EXERCISE INSTRUCTIONS: Write each entry out again, exactly as it is written.

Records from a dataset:
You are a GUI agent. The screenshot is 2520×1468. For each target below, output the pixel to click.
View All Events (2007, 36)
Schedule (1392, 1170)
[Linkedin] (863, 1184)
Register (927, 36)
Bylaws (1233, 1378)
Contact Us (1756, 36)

SOLUTION:
You are a GUI agent. The screenshot is 2520×1468. For each target below, output the pixel to click.
View All Events (2007, 36)
Schedule (1392, 1170)
[Linkedin] (863, 1184)
Register (927, 36)
Bylaws (1233, 1378)
Contact Us (1756, 36)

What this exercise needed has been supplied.